Picasso died in 1973, aged 91, just a little further up the Route Napoléon in Mougins. The village’s streets curl round the hilltop like a snail shell. Its Musée d’Art Classique juxtaposes art from the modern and ancient worlds in surprising ways; the Roman helmets and Egyptian mummy-cases could almost be a tribute to the military commander who stood at the foot of the pyramids. Napoleon’s growing band had a breather just outside the town, on the grounds of what is now Le Mas Candille. Its Michelin-starred cuisine goes far beyond the bread and soup that would have fuelled a day’s march, but the dining terrace gives a clear line of sight to Grasse: the most significant town Napoleon had yet to enter.

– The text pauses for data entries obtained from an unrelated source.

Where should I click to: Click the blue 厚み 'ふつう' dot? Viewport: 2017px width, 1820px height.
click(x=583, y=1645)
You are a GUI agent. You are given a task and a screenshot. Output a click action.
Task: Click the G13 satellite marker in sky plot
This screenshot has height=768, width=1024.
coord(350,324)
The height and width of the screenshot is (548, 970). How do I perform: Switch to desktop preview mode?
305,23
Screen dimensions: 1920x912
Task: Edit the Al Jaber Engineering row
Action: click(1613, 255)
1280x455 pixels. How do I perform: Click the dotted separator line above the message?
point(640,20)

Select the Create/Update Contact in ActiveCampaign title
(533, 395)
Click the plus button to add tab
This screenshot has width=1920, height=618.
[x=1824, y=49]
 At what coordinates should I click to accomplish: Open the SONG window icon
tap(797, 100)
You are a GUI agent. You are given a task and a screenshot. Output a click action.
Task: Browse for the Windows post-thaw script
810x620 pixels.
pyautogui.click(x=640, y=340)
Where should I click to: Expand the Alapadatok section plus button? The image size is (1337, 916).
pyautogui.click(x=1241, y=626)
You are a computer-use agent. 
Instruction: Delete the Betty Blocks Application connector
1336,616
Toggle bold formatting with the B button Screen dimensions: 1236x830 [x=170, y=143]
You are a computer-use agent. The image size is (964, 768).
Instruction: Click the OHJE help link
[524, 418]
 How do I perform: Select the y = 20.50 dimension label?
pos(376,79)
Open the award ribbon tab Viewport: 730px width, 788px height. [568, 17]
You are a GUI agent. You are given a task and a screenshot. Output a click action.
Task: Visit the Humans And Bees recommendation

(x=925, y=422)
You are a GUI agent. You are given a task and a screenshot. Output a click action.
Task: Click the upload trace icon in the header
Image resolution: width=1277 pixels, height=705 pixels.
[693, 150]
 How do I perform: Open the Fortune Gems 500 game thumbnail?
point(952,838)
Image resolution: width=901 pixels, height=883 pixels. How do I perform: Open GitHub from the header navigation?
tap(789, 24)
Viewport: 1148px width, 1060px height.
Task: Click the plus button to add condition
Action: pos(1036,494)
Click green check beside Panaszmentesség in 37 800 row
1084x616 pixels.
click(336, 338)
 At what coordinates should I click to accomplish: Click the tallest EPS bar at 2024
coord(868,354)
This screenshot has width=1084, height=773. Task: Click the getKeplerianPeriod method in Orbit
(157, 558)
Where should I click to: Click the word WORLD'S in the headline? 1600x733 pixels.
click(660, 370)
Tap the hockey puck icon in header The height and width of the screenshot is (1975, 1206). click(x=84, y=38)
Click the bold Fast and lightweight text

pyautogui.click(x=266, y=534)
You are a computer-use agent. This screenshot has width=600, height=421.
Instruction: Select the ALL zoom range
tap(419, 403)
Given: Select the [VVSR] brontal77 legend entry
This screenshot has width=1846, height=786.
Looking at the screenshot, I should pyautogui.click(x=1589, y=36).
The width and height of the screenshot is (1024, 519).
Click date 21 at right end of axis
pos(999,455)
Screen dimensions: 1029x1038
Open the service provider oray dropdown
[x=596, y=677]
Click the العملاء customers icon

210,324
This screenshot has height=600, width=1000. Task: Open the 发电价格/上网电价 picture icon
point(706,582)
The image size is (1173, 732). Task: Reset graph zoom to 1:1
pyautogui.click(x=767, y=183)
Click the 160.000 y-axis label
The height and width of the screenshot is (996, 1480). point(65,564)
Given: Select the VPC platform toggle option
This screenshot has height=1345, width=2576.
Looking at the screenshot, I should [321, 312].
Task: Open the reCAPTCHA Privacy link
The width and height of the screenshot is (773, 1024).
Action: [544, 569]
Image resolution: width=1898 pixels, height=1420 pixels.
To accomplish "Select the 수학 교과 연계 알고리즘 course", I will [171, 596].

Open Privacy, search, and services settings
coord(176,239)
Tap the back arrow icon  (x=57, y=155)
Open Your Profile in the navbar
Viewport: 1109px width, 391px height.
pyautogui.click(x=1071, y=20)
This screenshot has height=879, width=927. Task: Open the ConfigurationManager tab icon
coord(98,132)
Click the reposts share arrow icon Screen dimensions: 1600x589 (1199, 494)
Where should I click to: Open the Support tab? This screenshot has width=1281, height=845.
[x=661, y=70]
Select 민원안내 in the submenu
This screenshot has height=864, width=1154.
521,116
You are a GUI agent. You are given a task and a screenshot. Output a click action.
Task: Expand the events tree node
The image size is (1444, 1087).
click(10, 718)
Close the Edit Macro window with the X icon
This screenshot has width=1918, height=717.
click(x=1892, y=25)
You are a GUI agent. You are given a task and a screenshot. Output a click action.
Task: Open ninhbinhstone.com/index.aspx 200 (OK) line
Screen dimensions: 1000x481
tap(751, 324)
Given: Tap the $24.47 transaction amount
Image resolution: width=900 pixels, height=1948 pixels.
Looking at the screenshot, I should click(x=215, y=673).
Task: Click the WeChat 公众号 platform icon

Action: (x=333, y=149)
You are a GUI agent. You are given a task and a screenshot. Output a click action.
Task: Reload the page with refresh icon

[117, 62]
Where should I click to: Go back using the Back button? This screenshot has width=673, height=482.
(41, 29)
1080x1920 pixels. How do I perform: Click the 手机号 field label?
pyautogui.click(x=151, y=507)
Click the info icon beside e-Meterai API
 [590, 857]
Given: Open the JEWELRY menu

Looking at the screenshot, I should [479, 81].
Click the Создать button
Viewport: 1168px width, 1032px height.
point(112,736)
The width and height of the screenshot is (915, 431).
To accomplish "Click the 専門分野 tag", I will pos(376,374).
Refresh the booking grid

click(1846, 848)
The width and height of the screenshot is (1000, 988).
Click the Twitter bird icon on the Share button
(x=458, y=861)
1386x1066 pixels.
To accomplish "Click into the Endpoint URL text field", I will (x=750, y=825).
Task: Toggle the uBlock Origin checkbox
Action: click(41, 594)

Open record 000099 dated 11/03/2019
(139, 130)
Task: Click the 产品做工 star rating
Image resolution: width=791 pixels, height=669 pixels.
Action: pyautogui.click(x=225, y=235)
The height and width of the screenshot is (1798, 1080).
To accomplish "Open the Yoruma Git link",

Two of Grasse’s current claims to fame were already established in his time. It was home to the painter Jean-Honoré Fragonard, famous for his scenes of pre-revolutionary aristocrats frolicking in idyllic countryside. And, from a side-business of growing and distilling flowers to disguise the smell of its main product – leather gloves – Grasse emerged as the ‘perfume capital of the world’. The fragrant notes of the area draw plenty of people from abroad. Francesco Barberio, from Italy, is in his second year working in the gardens of the Musée International de la Parfumerie. Though lavender is the flower that outsiders most associate with Provence, the signature scents of Grasse are jasmine and tuberose. “You should come in the early morning or evening when the aroma is even stronger,” says Francesco, picking out some of the hundred varieties of jasmine for comparison. “It’s great to work outdoors – I love being in symbiosis with nature.”

To try my hand at the final stage in the perfume process, I head to the Galimard studio, where Finnish-born Kirsti Kanervo takes budding parfumiers through the stages of building a bottle of scent. Starting with a ‘perfume organ’ (in the church sense of the word) of 127 bottles, we pick base notes first, then the heart and finally the peak. “The peak notes are the opening of the perfume, but they blow away after 15 minutes,” Kirsti says. “The heart notes are the most important – you keep them for many hours. When people say, ‘you smell good,’ it’s the heart notes they’re describing.” My creation leads with scents including green tea, bergamot and pineapple, developing into bamboo, wild jasmine, ginger, white musk and sandalwood. “Interesting,” says Kirsti. “You were more classical when you started, but then you turned to the modern.”